Early on in GoldenEye (1995), the newly-recast James Bond has his first sit-down meeting with the newly-recast M. Judi Dench plays M as someone who's habitually forceful, brusque even, in a way that feels calibrated as a defense against the casual misogyny of the world she inhabits. She's there to leave no doubt as to her ability and authority, because she can't count on being taken seriously by default. The scene acts as a thesis statement for her version of the character.
But it also acts as a thesis statement for the whole 007 franchise from there on out. She explicitly calls out Bond as a misogynistic dinosaur and a relic of the cold war. The implicit question looms over all of the Pierce Brosnan films and, then, over Daniel Craig's as well: What is Bond for, now that the Cold War is over? Why would the world need him?
The idea is itself a bit of a construct, of course. In the old movies, Bond is never really a cold warrior himself. The conflict is a backdrop, a justification; the actual antagonists are not the Russians, but instead flamboyant madmen with supervillain aspirations. The question sticks, because the world of 1995 is so drastically different from the world of 1989. And then when Daniel Craig rolls around, the world of 2006 is once again drastically different from the world of 1995.
This question—What do we need Bond for?—gets answered over and over again in the movies, with varying levels of success. The Brosnan movies themselves go back to the old Bond well of a villain trying to ignite the cold war twice, in spite of the theoretical end of the cold war, by invoking China (in Tomorrow Never Dies) and then North Korea (in the inimitably terrible Die Another Day). The Craig movies briefly flirt with applying a Global War on Terror coat of paint to the old Cold War hulk, but opt instead to dive into a mire of comic-book mythologizing.

Right now, the Bond franchise—long an idiosyncratically-run British family business—is being digested by Amazon, to become part of their ever-growing "IP portfolio". It feels almost as if Jeff Bezos grabbed it in the impulse buy aisle before checking out The Lord of the Rings.
Of course, the question still looms: What do we need Bond for? I can't imagine that whatever Bond movie comes out of Amazon's bowels will give as satisfying an answer as IO Interactive's 007 First Light.
The game has to carry this burden twice. Once, for the Bond franchise, and once for the AAA action-adventure game itself. These kinds of huge, lavish video games have become so expensive and so slow to make that every one is not only an event but a sort of argument for the form itself.
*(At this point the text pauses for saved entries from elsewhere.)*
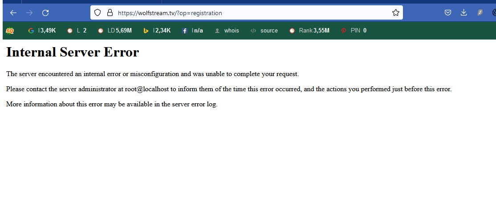Click the L 2 links parameter
The image size is (496, 218).
coord(77,31)
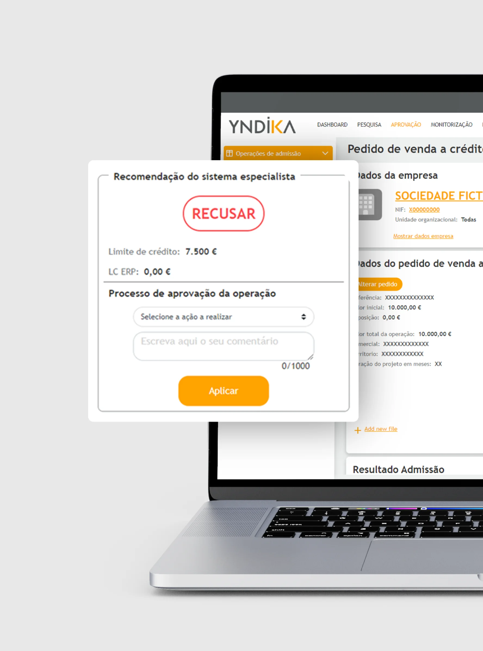Click the comment text field
483x651 pixels.
click(x=223, y=346)
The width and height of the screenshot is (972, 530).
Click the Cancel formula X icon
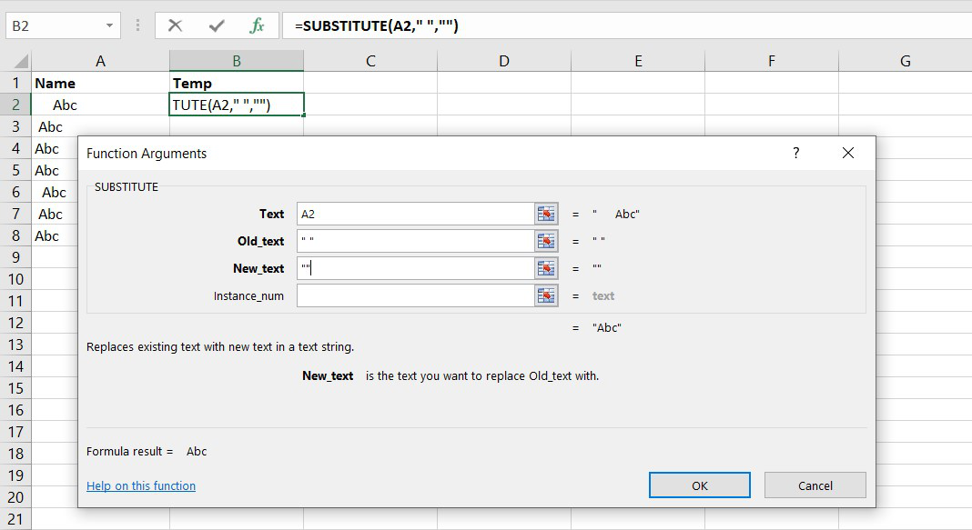[x=176, y=25]

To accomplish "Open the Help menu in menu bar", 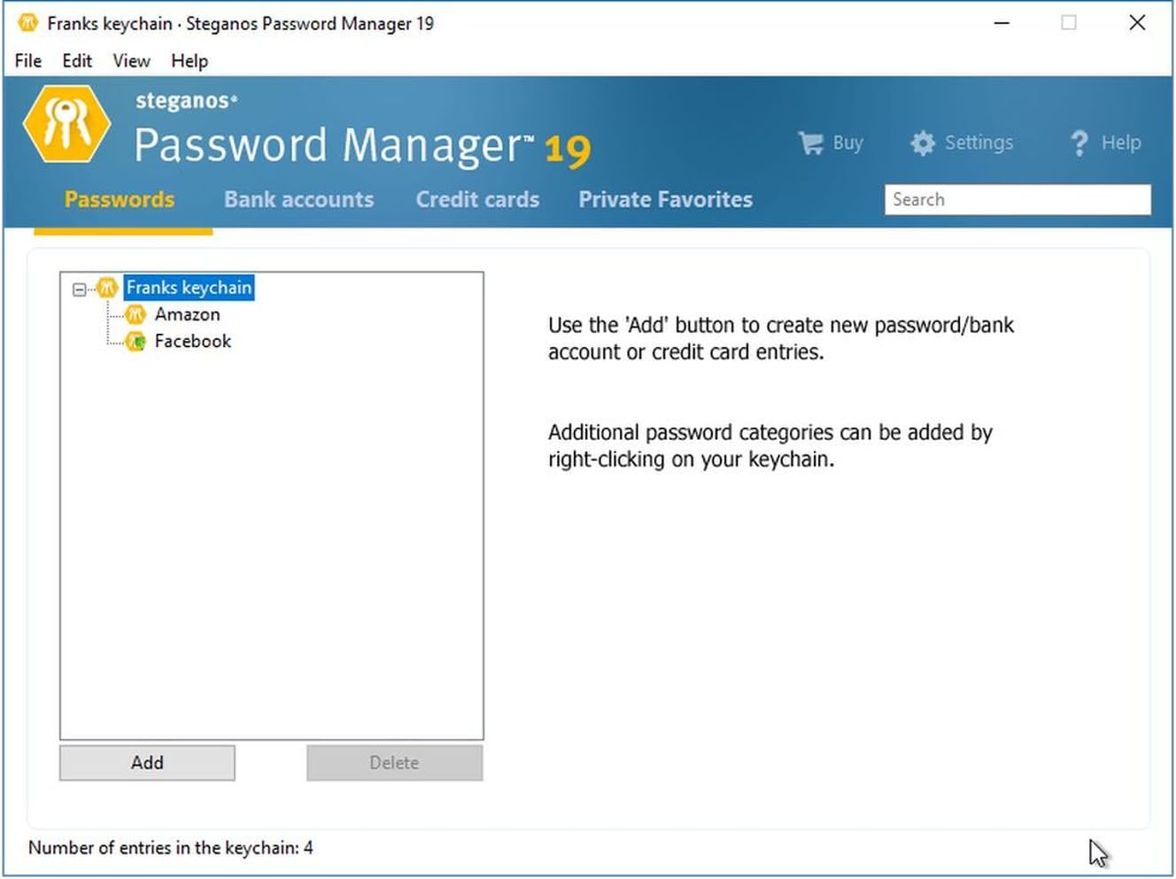I will tap(190, 61).
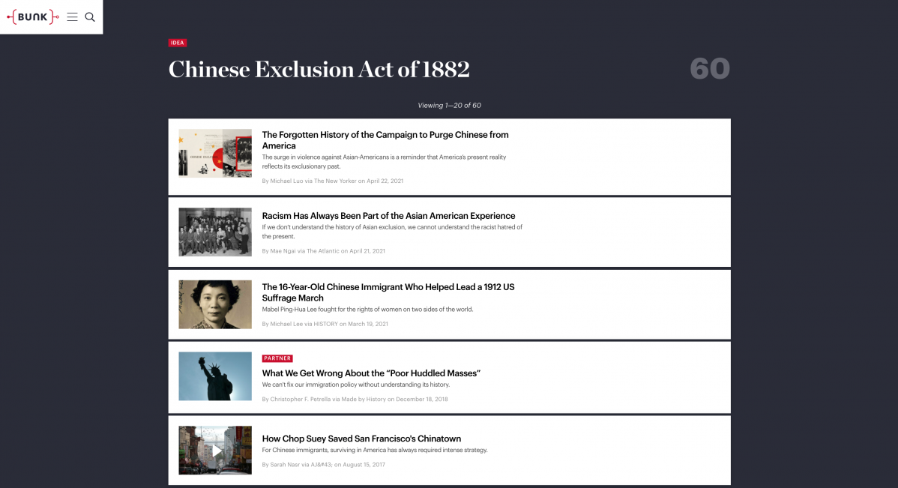The width and height of the screenshot is (898, 488).
Task: Click the book cover thumbnail of the first article
Action: 215,154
Never mind Bond; what do we need Nathan Drake for? An almost unimaginable amount of human labor—and often, human misery—goes into building these digital cathedrals.
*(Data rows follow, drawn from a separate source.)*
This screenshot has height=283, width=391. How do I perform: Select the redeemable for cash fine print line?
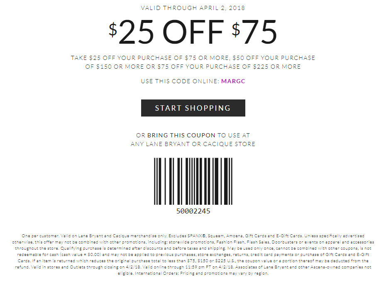(193, 255)
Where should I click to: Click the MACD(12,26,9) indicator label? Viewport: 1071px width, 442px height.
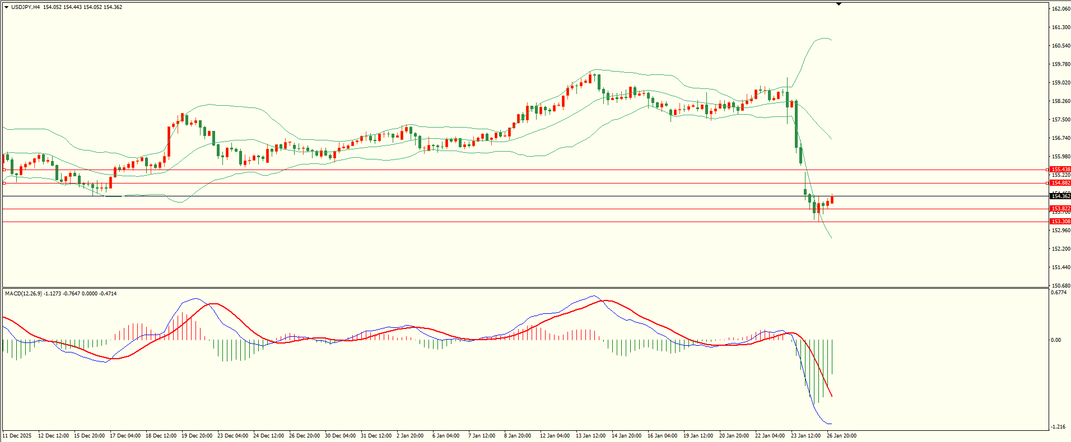coord(23,294)
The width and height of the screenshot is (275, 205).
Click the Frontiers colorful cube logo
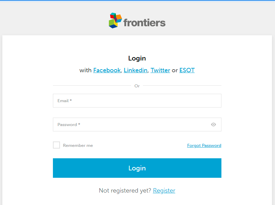pyautogui.click(x=115, y=21)
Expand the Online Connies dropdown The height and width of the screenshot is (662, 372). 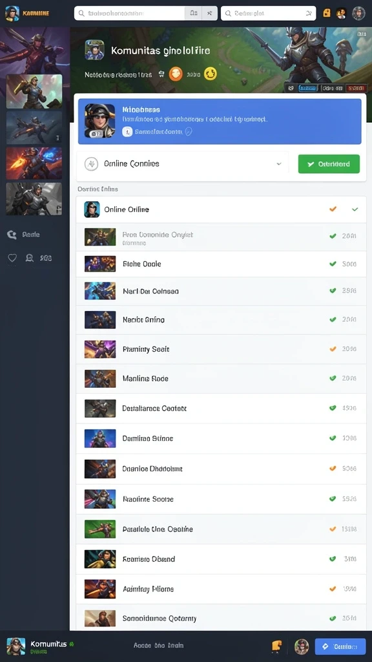click(x=183, y=164)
Do audiences still care about seeing all that money on the screen any more? We live in an era of plateauing graphical fidelity. The PlayStation 5 is six years old; a putative PlayStation 6 not even on the horizon yet. And PS5 games don't really look all that much better than PlayStation 4 games, they just load faster. Nowadays I look at the delicate hair physics in the trailer for God of War Laufey and think: That's at least 20,000 more copies they need to sell just to pay for the hair.